Der Narr und der Weise

In der Fachliteratur hat der Dunning-Kruger-Effekt kaum Eingang gefunden – wohl auch, weil er gar zu trivial scheint. Schon der englische Dichter William Shakespeare fügte vor mehr als 400 Jahren in sein Theaterstück «As You Like It» («Wie es euch gefällt») den Satz ein: «The fool doth think he is wise, but the wise man knows himself to be a fool.» («Der Narr meint, er sei weise, doch der weise Mann weiß, dass er ein Narr ist.»)

Darüber hinaus gibt es durchaus kritische Stimmen zur Originalarbeit von 1999. Der Mathematiker Eric Gaze vom Bowdoin College in Brunswick (USA) gab im vergangenen Jahr bei «The Conversation», einer Plattform für Beiträge von Forschern und Akademikern, zu bedenken, dass der mathematische Ansatz, mit dem der Effekt nachgewiesen wurde, möglicherweise falsch ist. Die Rechenmethode übertreibe die Überschätzung der unteren 25 Prozent der Teilnehmer, so Gaze.

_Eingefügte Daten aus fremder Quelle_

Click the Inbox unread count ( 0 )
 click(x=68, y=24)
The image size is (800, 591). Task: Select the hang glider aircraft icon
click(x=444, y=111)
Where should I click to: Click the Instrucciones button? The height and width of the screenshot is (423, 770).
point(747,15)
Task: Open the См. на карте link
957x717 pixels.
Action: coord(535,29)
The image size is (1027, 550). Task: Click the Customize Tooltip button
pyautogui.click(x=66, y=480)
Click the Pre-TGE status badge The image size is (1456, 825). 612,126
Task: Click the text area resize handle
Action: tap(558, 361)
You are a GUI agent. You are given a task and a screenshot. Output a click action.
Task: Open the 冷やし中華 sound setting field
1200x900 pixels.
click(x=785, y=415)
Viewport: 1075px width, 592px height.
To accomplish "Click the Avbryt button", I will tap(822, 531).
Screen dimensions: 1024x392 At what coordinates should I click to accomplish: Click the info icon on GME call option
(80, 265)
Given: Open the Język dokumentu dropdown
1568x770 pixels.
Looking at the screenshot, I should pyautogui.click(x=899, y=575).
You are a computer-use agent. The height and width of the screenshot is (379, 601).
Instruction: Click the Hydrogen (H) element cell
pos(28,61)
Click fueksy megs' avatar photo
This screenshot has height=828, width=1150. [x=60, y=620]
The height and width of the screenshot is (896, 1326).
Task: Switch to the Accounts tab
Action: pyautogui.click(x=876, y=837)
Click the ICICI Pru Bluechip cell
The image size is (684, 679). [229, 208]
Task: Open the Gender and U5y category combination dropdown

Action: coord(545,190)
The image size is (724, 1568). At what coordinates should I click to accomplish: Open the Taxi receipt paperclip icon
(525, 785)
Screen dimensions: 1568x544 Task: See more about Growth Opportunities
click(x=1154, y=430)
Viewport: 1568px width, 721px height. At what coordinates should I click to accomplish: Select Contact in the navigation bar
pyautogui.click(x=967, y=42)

Dunning erklärte, dass nur die ursprüngliche Studie für die Kritik berücksichtigt wurde. Trotzdem wurde der Zusammenhang in einer Reihe weiterer Analysen geprüft.

Wenn es auch womöglich statistisch bedingte Einschränkungen gebe, an dem Zusammenhang an sich zweifle er nicht, sagt Erb. «Ich glaube an den Dunning-Kruger-Effekt.»